Sunday, February 20, 2011

I am just compiling anecdotes

A woman knocked on the front gate and said, "I'm hungry," and I said, "Oh. Who are you here to see?" and she said, "You’re supposed to give me food," and I said, "I'm going to talk to someone who lives here about this," and she said, "No, you just give me food," and I said, "I'm going to ask someone to give me food for you," and then knocked on my grandfather's door and said, "There's a woman at the front door who’s hungry and wants food. Is that normal?" and he said, "It is Friday," and I said, "This is something I’ve never experienced before," and he said, "On Friday, beggars go to the mosque and ask for food. I'm not sure how this woman got here, but give her some change and maybe some sugar," and I said "Oh, that makes sense," even though it didn’t (thinking about it now, nothing in this entire series of exchanges make sense, but at the time I was mainly perplexed by the part about the sugar) and then my grandfather went downstairs to talk to the woman outside the front door and presumably get her to depart (with or without her sugar).

The three-year-old (Khadijatou) was hitting the nine-year-old (Marie Sophie) while the family was watching Saturday morning cartoons. My host mother to Marie Sophie: “Hit her back. Avenge yourself.” I feel like that’s not usually how mothers intervene.

My host grandfather’s brother came to visit yesterday. I openend the door to him. He was wearing a boubous and fez and had a long beard. He looked like an ordinary elderly Senegalese gentleman. Later that afternoon, my grandfather, while laughing, asked if I had been worried I had opened the door to a member of al-Qaeda. Oh, the presumed paranoia of Americans.

It’s odd who can tell I’m American and who thinks I’m French. When my host mother told her sister I was American, the response was, “Yes, I can hear her accent.” But my host grandfather’s brother told me he thought I was French when we first met. Is the Senegalese French accent so different from French French ones that even though everyone hears my accent, they just can’t tell where to place it?

Alice and I were waiting for a bus Friday afternoon when my host family drove by on the way home from picking the kids up from school, waved frantically, pulled over, and let us squeeze into the backseat. Because five people squished into the backseat of a car is no big deal. And why wouldn’t my family drive past a bus stop on a random road in Dakar on the one day Alice and I decided to catch a bus there?

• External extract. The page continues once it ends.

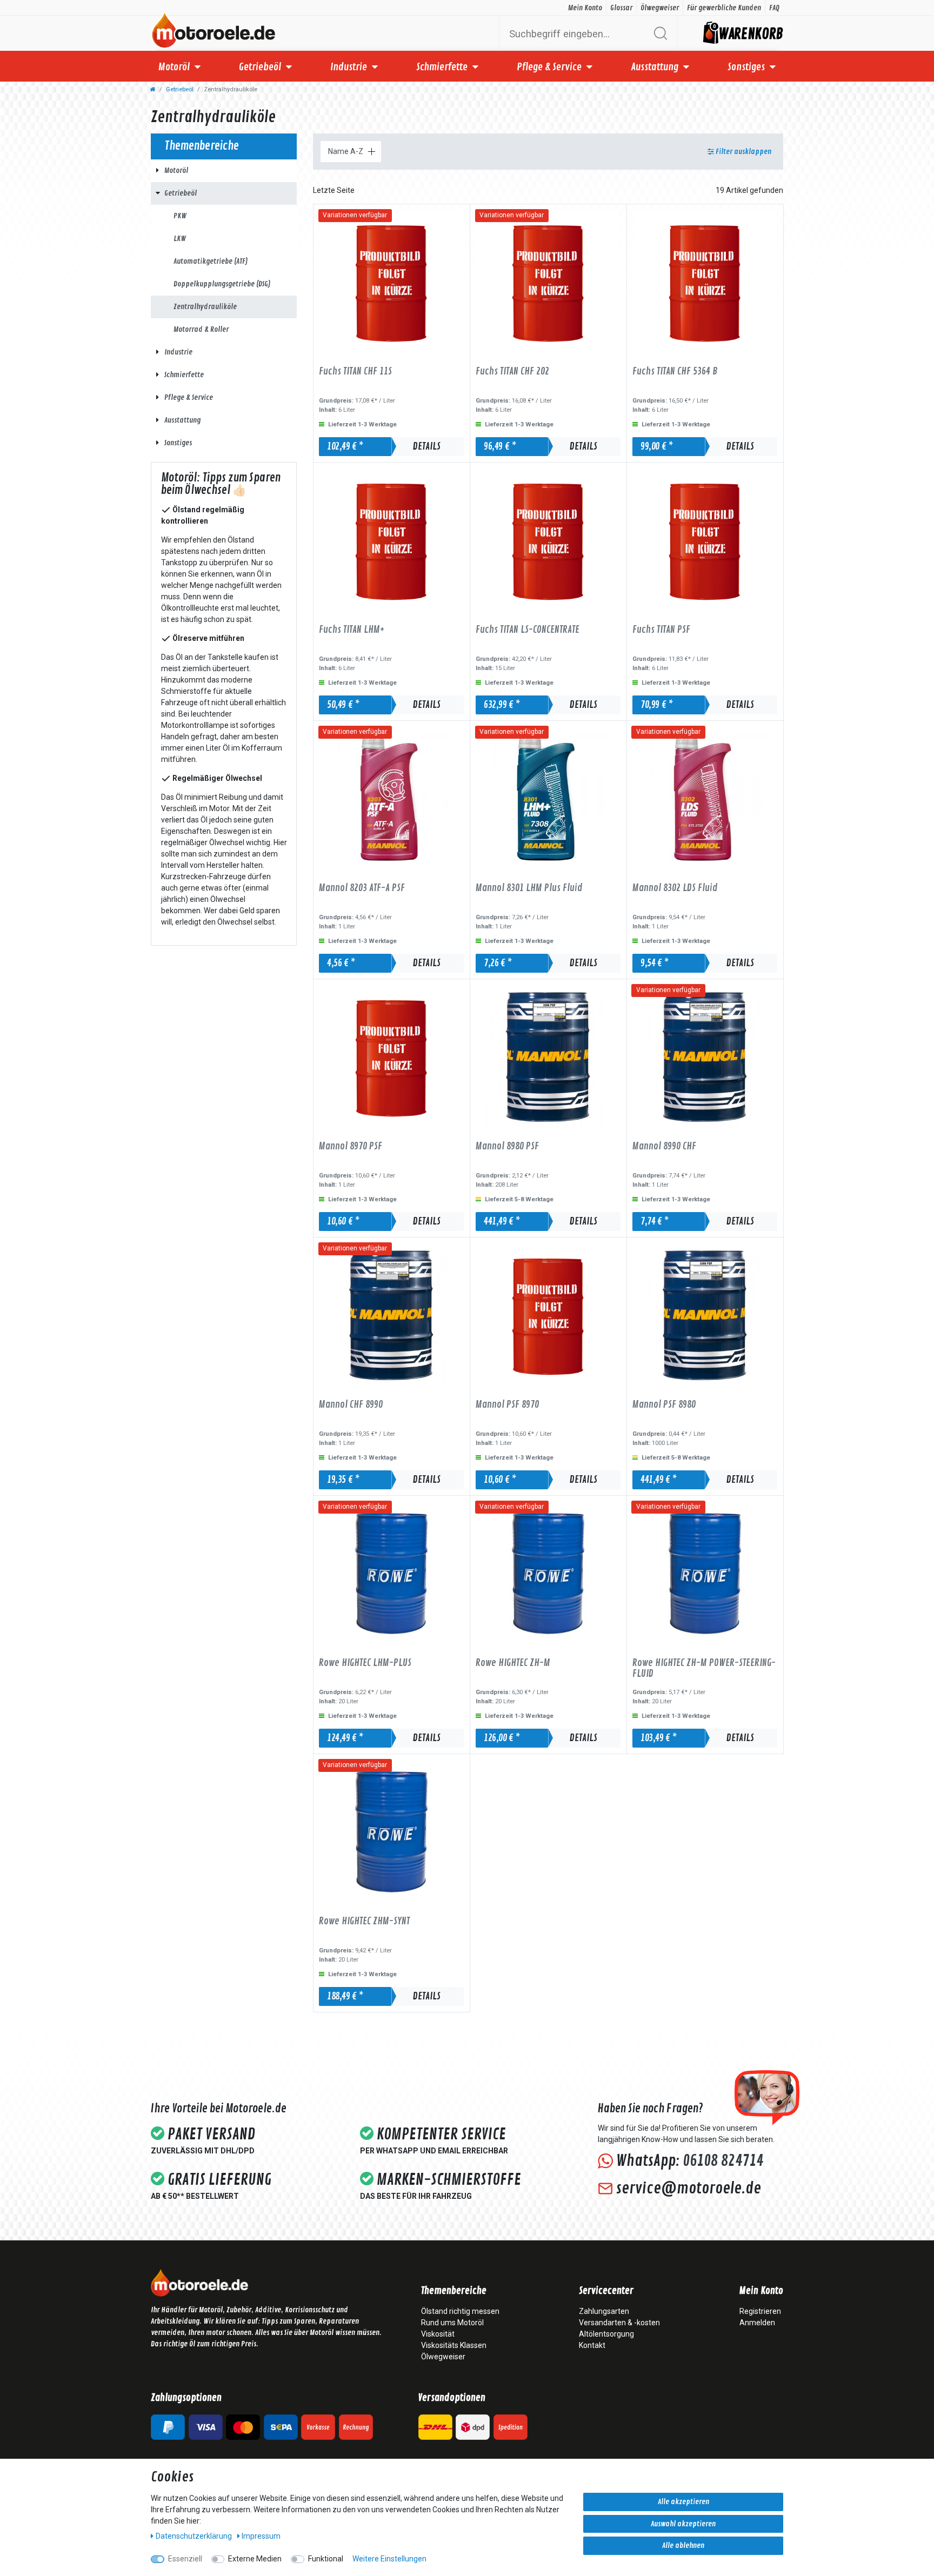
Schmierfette (442, 67)
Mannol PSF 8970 (507, 1405)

It’s been rumored the students at Université Cheikh Anta Diop will be going on strike this week. I’m so excited to see the fabled columns of smoke rising from burning tires (the embassy has been warning us to steer clear of them). I still have far too romantic a view of strikes. Hopefully actually experiencing a strike will cure me of that.

Apparently there have been riots in my neighborhood over power outages these past few weeks. According to my host father, there have even been burning tires (how fantastic!) on the roads. I haven’t noticed anything. I must be really unobservant.

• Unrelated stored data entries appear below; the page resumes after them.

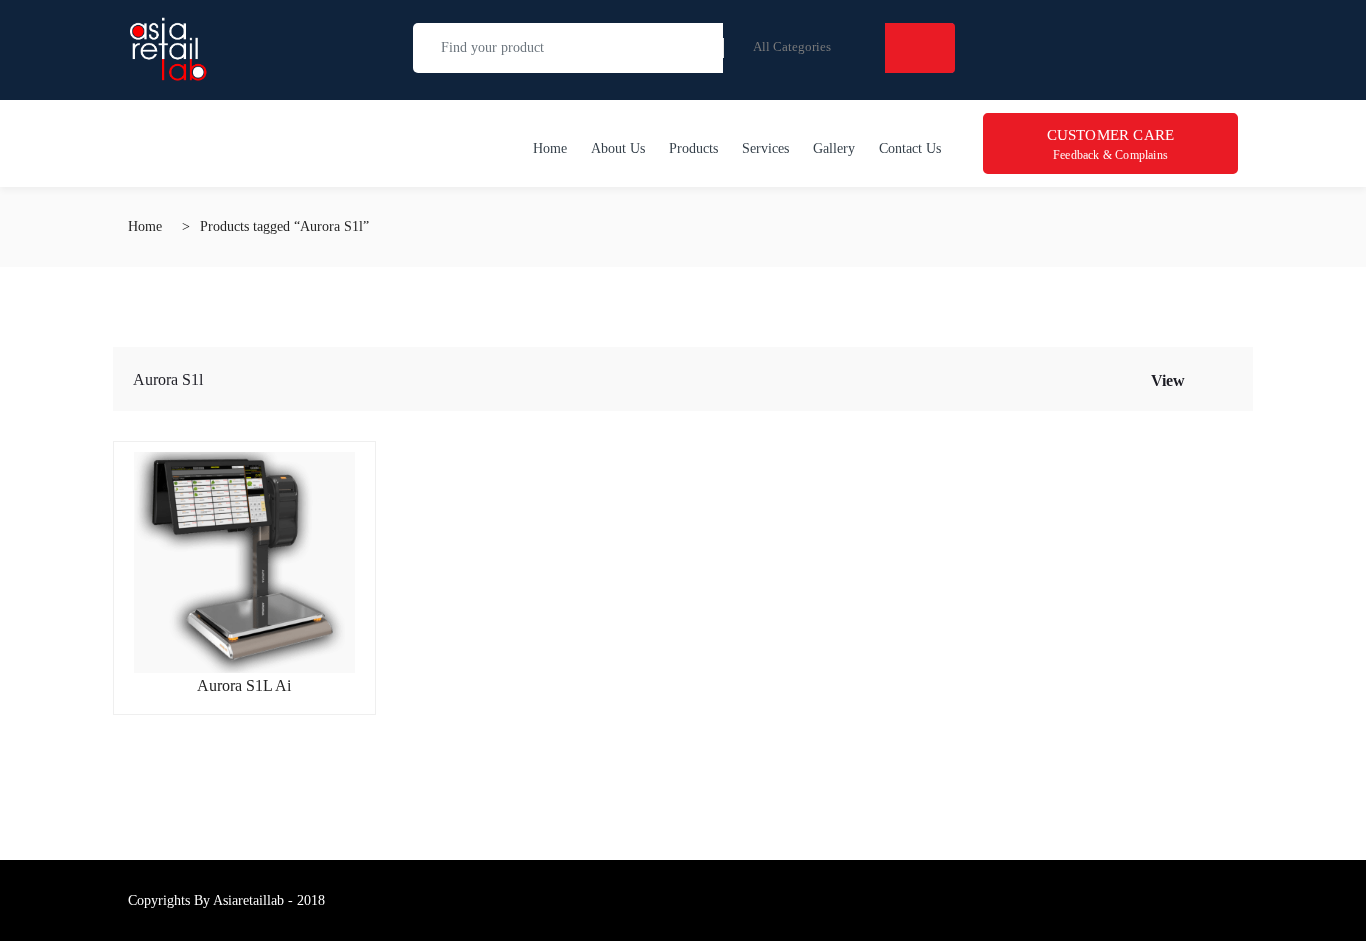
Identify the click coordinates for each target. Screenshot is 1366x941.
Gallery (834, 148)
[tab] (1202, 379)
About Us (618, 148)
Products (693, 148)
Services (765, 148)
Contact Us (910, 148)
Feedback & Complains (1111, 144)
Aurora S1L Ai (244, 685)
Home (550, 148)
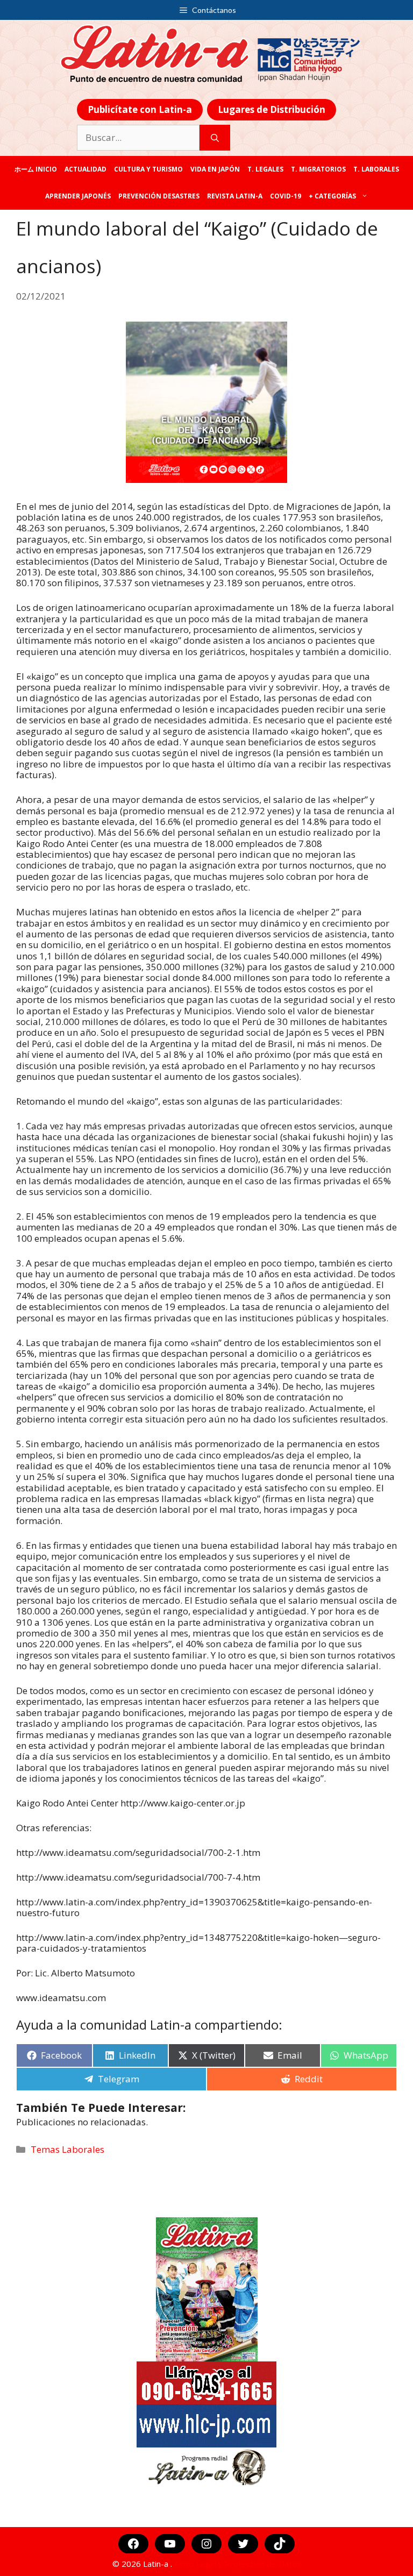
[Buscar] (215, 138)
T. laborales (376, 169)
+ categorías (332, 196)
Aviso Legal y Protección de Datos (237, 2563)
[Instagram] (206, 2543)
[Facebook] (133, 2543)
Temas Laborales (67, 2149)
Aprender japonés (78, 196)
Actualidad (85, 169)
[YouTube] (170, 2543)
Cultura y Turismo (148, 169)
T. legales (265, 169)
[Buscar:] (138, 138)
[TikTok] (280, 2543)
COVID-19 (285, 196)
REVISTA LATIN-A (234, 196)
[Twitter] (243, 2543)
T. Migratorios (318, 169)
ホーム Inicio (36, 169)
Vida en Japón (215, 169)
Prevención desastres (159, 196)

Sprayed mosquito repellent on my face before going to bed. (I’ve been bitten four times on my face as I’ve slept.) Woke up this morning and hugged Teddy. She now smells like mosquito repellent.

I watched cross-eyed as a mosquito bit me on the nose.

A certain one of my professors who shall remain nameless picked his nose during the entirety of class last week. I’ll give you a hint: it wasn’t the History of Islam professor, because it’s been three weeks since we’ve had class.

I was having a conversation the other day hanging around WARC about how the first day it rains once I’m back in New Jersey, I’m going to run outside and dance around. Funny what you miss when you’re away from home. And I won’t see rain until I’m back in NJ, because Senegal’s rainy season doesn’t start until summer, and it literally never rains here except during the official rainy months.

My host mother wears vibrant, flowing boubous to work, tailored blazers and slacks when going out on the weekends, and black leggings with long sweaters when lounging around the house. How does she always manage to look beautiful no matter what style clothing she wears?

Things my host sisters have told me they will be naming Mégane: The dog they hope to get in March. The first snowman Khadijatou builds when she travels to a country where there’s snow. Marie Sophie’s first-born girl.

Fun Wolof phrases of the day: Megan ak Jessica, kan moo gën baax? Megan moo gën baax Jessica. Who is nicer: Megan or Jess? Megan is nicer than Jess. In future, dear Wolof professor, writing the names of two of your students on the board and then asking the class to vote on who’s nicer is not a particularly pleasant experience for anyone involved.